The expressions to define numeric values for FieldExpressions and SortExpressions can use these built-in functions. The arguments must be numbers, field names, or expressions using numbers and field names.

Function Description Example
max Returns the largest of its arguments. max(recommended_retail_price, discount_price, wholesale_price)
min Returns the smallest of its arguments. min(height, width, length)
log Returns the natural logarithm. log(x)
abs Returns the absolute value. abs(x)
pow Takes two numeric arguments. The call pow(x, y) computes the value of x raised to the y power. pow(x, 2)
count Takes a field name as its argument. Returns the number of fields in the document with that name. Remember that a document can contain multiple fields of different types with the same name. Note: count can only be used in FieldExpressions. It cannot appear in SortExpressions. count(user)

Geopoint functions

These functions can be used for expressions involving geopoint fields.

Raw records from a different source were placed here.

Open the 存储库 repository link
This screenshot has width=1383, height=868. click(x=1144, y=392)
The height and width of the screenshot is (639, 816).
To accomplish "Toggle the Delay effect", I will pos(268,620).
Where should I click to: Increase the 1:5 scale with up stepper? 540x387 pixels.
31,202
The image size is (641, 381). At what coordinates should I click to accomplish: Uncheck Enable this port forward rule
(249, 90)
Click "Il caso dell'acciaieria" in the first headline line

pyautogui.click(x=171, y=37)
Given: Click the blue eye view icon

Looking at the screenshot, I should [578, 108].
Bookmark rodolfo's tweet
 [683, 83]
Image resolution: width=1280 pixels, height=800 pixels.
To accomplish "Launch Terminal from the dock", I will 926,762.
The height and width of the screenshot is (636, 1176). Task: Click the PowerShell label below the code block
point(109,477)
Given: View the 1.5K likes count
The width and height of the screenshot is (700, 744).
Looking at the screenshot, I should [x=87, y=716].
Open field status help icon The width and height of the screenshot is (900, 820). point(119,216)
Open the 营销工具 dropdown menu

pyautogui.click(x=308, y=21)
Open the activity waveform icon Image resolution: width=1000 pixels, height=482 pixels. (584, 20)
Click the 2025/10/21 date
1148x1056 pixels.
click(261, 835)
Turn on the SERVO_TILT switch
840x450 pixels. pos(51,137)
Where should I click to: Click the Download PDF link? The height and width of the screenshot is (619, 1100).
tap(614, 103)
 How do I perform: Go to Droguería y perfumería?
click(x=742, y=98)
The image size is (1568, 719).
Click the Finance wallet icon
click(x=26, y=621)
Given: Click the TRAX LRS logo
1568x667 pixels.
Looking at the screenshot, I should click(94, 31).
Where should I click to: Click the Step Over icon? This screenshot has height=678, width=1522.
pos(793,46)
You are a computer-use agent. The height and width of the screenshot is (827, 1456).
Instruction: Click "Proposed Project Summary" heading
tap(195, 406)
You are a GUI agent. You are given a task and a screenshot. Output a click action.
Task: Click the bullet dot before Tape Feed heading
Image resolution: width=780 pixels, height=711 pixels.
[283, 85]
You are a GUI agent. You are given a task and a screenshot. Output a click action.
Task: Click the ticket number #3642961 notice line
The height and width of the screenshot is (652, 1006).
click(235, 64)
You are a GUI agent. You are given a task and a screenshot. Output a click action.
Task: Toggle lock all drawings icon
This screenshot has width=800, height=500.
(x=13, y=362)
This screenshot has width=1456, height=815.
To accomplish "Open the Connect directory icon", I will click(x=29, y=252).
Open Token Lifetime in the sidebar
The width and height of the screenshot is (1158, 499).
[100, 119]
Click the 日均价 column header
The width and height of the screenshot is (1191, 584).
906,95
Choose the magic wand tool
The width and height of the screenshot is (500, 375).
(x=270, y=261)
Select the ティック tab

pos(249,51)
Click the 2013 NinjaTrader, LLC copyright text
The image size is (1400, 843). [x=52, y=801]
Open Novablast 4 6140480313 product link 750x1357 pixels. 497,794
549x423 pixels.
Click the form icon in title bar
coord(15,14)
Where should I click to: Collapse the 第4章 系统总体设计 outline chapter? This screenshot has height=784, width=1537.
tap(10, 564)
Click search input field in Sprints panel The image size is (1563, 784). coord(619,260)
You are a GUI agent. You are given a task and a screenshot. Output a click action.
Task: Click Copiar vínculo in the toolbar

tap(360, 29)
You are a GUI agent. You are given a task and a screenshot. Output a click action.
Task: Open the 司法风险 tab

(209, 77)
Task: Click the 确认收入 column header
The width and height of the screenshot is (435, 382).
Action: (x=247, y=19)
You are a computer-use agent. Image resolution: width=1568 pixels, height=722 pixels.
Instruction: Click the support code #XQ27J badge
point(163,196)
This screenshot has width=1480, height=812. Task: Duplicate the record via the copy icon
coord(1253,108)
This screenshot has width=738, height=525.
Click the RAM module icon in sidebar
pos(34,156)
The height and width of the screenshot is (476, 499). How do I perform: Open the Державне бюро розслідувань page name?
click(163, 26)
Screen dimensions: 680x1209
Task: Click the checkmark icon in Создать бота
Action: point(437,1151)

Function Description Example
geopoint Defines a geopoint given a latitude and longitude. geopoint(-31.3, 151.4)
distance Computes the distance in meters between two geopoints. Note that either of the two arguments can be the name of a geopoint field or an invocation of the geopoint function. However, only one argument can be a field name. distance(geopoint(23, 134), store_location)

Snippets

A snippet is a fragment of a text field that matches a query string and includes the surrounding text. Snippets are created by calling the snippet function:

snippet(query, body, [max_chars])

query
A quoted query string specifying the text to find in the field.
body
The name of a text, HTML, or atom field.
max_chars
The maximum number of characters to return in the snippet. This argument is optional; it defaults to 160 characters.

The function returns an HTML string. The string contains a snippet of the body field's value, with the text that matched the query in boldface.